As were leaving the Citadel we met up with Simon - an Englishman with an Arab dress along with his Belgium friend Pascalina. We spoke of how he had become famous in town for his outfit - after we were told to watch out for him. We met later at the Pancake House for dinner. To keep this page a little smaller than it could be then we will skip the whole conversation but a good night was had by all.
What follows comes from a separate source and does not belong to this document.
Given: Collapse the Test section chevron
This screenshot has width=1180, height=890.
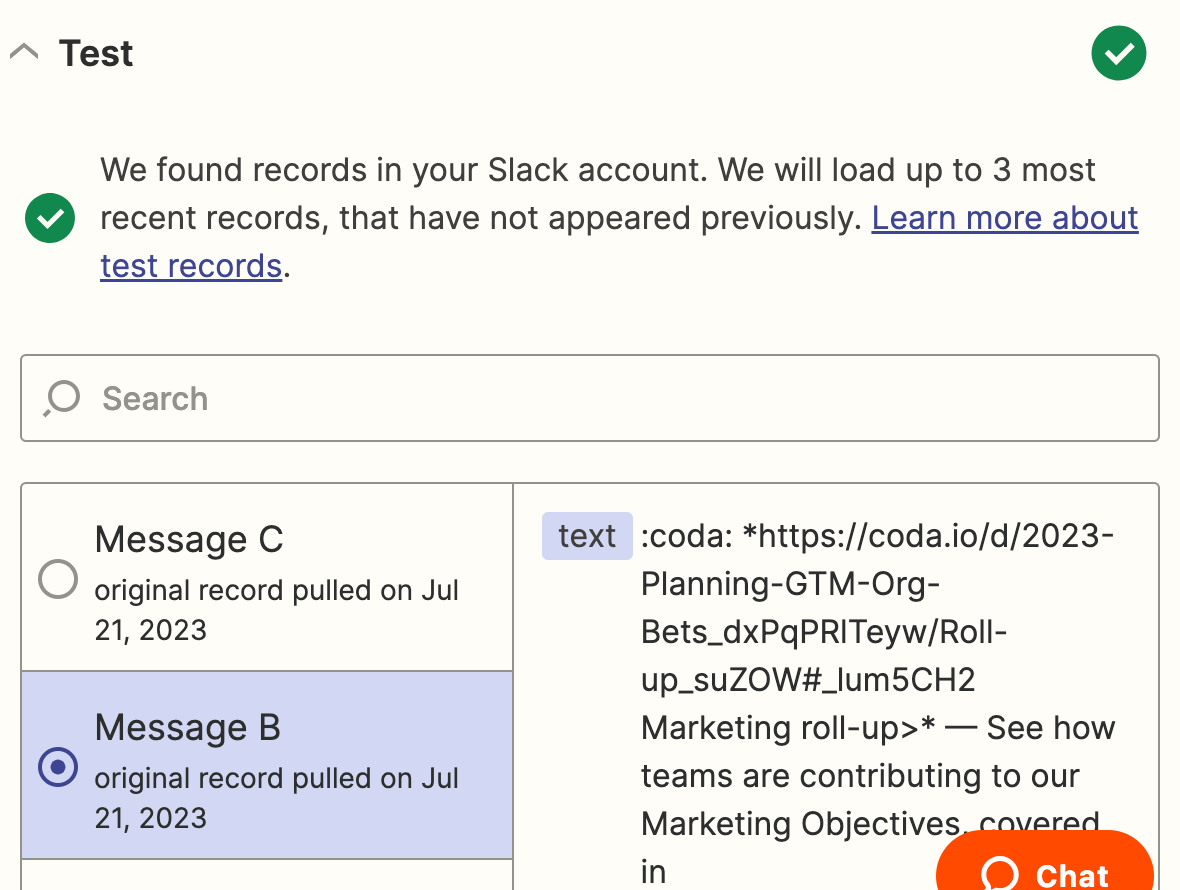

From Palmyra we went to Hama just north of Homs to see the huge water wheels ( Norias ) that carried water from the river to an overhead aquaduct many years ago. They are still working today although the water is not used for the town but purely decoration. The wheels are entirely made from wood and make a constant groaning sound and range from the smaller ones at around 4m diameter to the larger ones at somewhere around 20m. We set off in the morning to do the tour and were quite happily wandering around saying hello to all in reply to their hello's when we heard "Bonjour" so we replied "Bonjour". The man walking next to us then sprouted off in French - after explaining that our French was very limited he insisted on showing us the whole town. Six hours later, several cups of tea with his friends whilst smoking the hubbly bubbly pipe and watching Turkish Belly Dancing DVD's and with no English spoken at all the tour finished. We had been into places not usually found by tourists - a woodworkers shop to climb under the floor to see the old mill water wheel, a private garden to see more wheels etc. We also came across a group of lads swimming near to one of the larger water wheels - our presence highly amused them and they showed off their diving skills by clinging to the water wheel on its way up and diving from the top. Our newly acquired guide and friend asked for no money for his efforts and in fact came to the hotel in the morning to wave us goodbye.
One set of Norias
Diving skills in Hama

The hospitality we encountered in Syria was overwhelming and despite our initial misgivings we thoroughly enjoyed ourselves here.